Wendy H. Jones said…
You've got me thinking now. My vehicle would probably be full of books, notebooks and pens
Jan Needle said…
If it ever happens, Ruby, I'd take the opportunity to make sure NOBODY packed Scrabble. Oh, the blessed relief! Being nibbled by a fully paid up member of the Great Undead would be far less boring than another game of that. (I hate you, family!)
Bill Kirton said…
Probably best just to let them get me, Ruby. No more decision-making, Facebook, marketing, moral dilemmas, awareness of mortality, puns, WIPs. In fact, bliss would it be in that dawn to be alive but simultaneously dead. And I'm definitely with Jan on the tedium of Scrabble and surprised he didn't mention the corrosive evil that is Monopoly. Otherwise, everything's fine, thanks.
Chris Longmuir said…
I must say I'm impressed with your son, Ruby. He seems an eminently sensible young man, And like Wendy I would pack some of my 'to be read' mountain' as well as lots of puzzle books (got to keep your brain sharp you know) but no scrabble or monopoly. I would also include plenty of pens and pencils, but I'd probably leave the notebooks behind. Unless anyone can assure me that zombies read! In any case there would be no one to publish what I wrote, and I doubt that any of the escapees or zombies would be able to read my writing.
Susan Price said…
Lord, what a question. I think I'm with Bill, all for undead bliss. The other zombies could go plodding off, the way they do - I could lie at my undead ease with nothing else to do or worry about, and read.

If my partner was packing for the apocalypse, the first thing he would throw in would be his deluxe Scrabble set, with turntable, dictionaries, and lists of two and three-letter words, because he is a Scrabble fiend. If caught by the zombies (ooh, missis) he would certainly become a Scrabble zombie. Perhaps he might lure other zombies into a game. Leave around enough Scrabble sets and he could even get up a tournament.

Nullifying zombies by Scrabble - it may be the living's secret weapon.
Lydia Bennet said…
Great post Ruby and great comment Bill!! Hahaha! However zombie is not a good look and it's hard to enjoy lying about with bits missing or gnawed off. Half an hour isn't long, erm... tin opener is important as those supplies in abandoned shops would last when the power runs out. water. suicide kit of painkillers in case existential angst gets too much. knives. torches and batteries. lots of batteries. clean underwear.

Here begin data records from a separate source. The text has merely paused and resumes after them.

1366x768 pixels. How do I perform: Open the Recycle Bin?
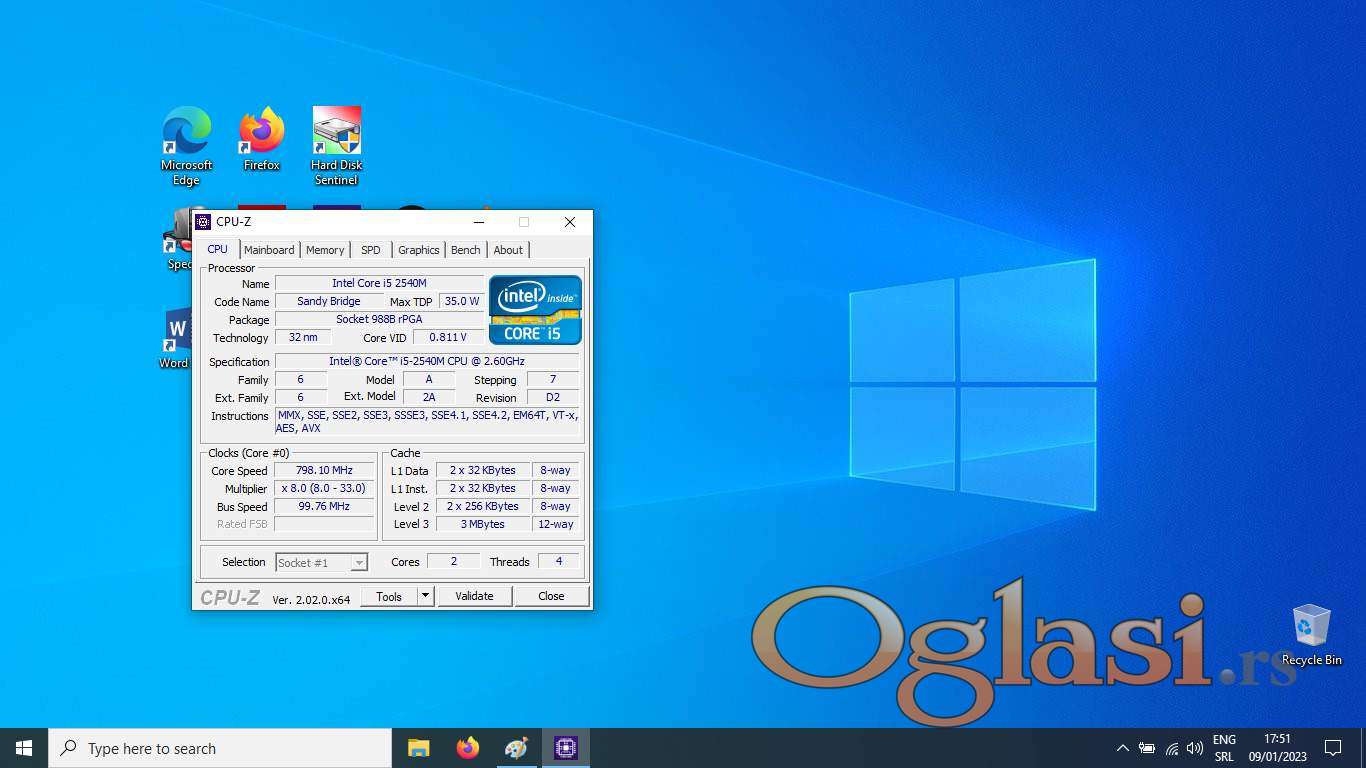(1311, 628)
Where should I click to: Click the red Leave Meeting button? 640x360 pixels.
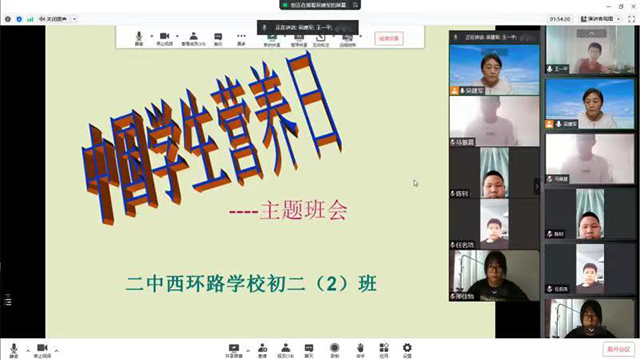pos(618,349)
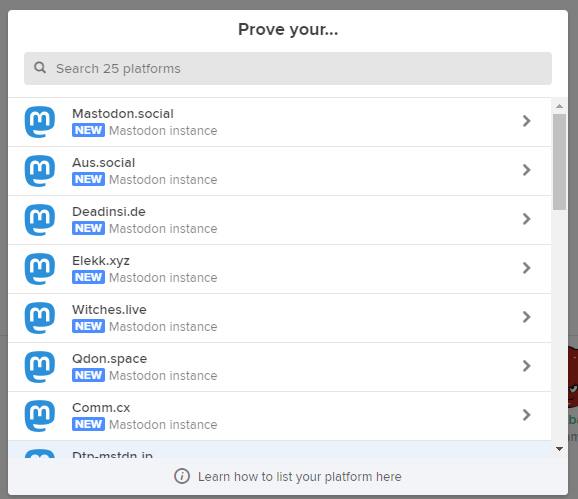Click the Elekk.xyz Mastodon logo icon
This screenshot has height=499, width=578.
(x=40, y=269)
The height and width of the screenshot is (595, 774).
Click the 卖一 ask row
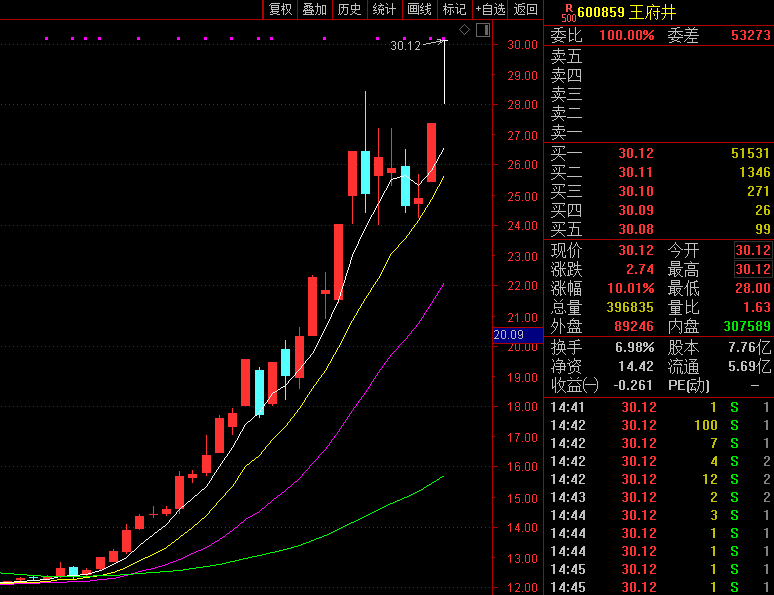660,132
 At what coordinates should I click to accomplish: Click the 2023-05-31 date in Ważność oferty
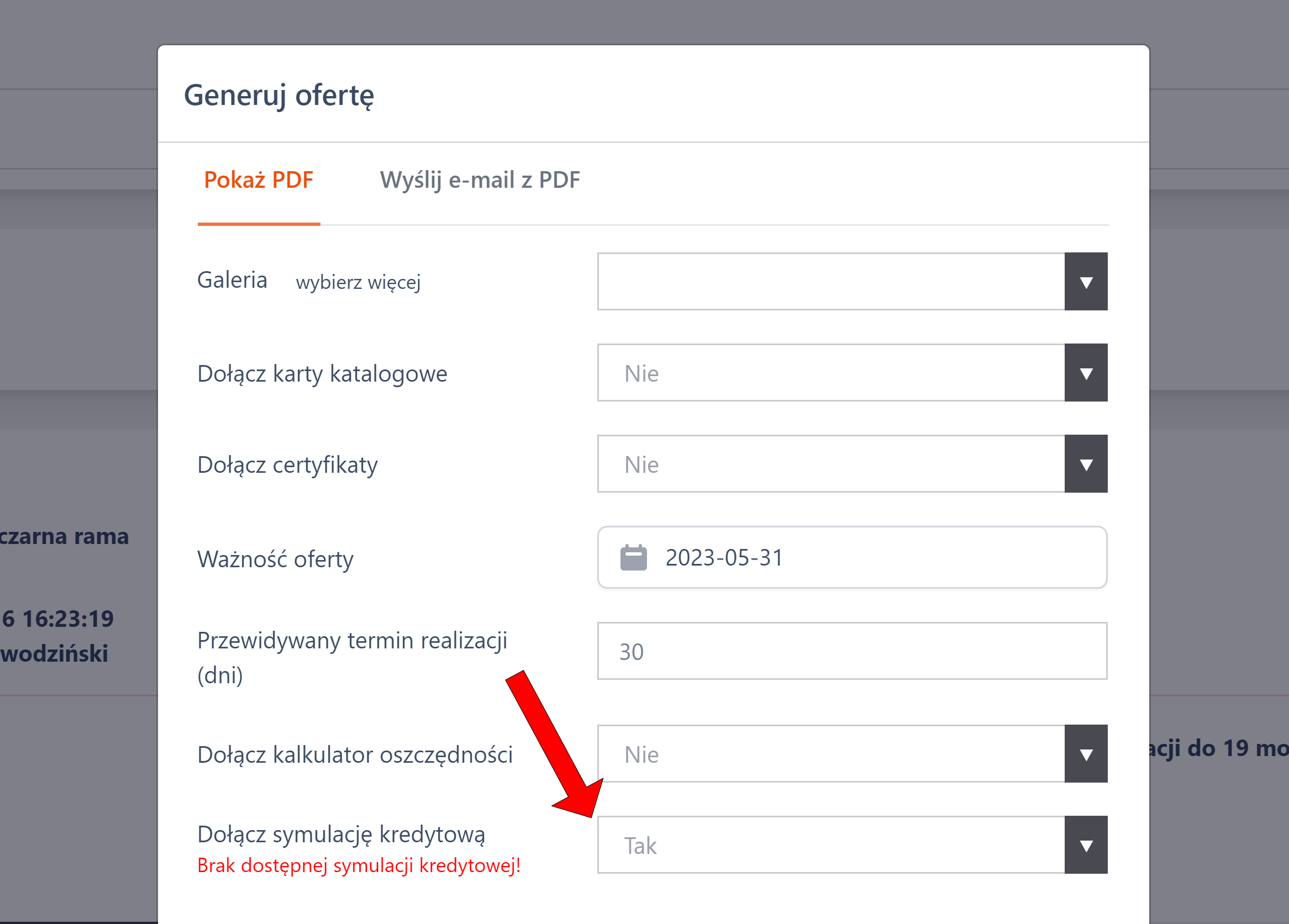point(724,557)
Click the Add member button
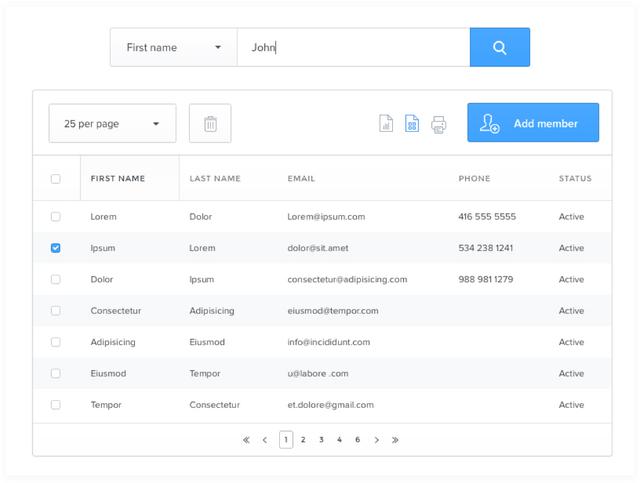 coord(533,123)
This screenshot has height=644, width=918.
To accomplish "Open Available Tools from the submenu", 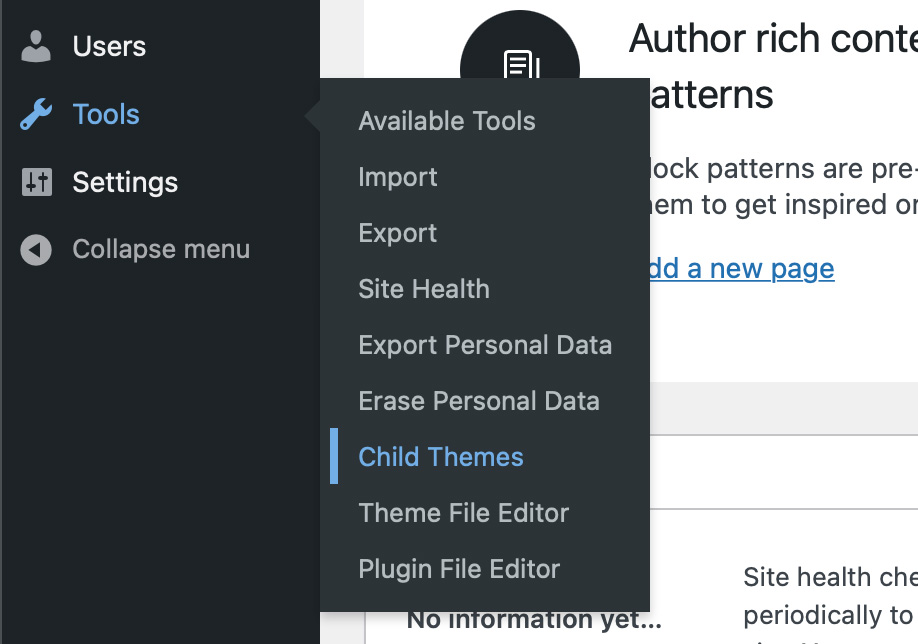I will pos(447,121).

At least with zombies they move slowly so even a disabled person like moi has a bit of a sporting chance if I can limp faster than they can. blankets. face paint so you can look like a zombie and pass unnoticed.
Susan Price said…
The face paint is a brilliant idea!
@Ruby_Barnes said…
Thanks all. I can't wander around the house now without thinking "I'd take that, I'd need that, I'd definitely like that."
I think I'm going to become a prepper.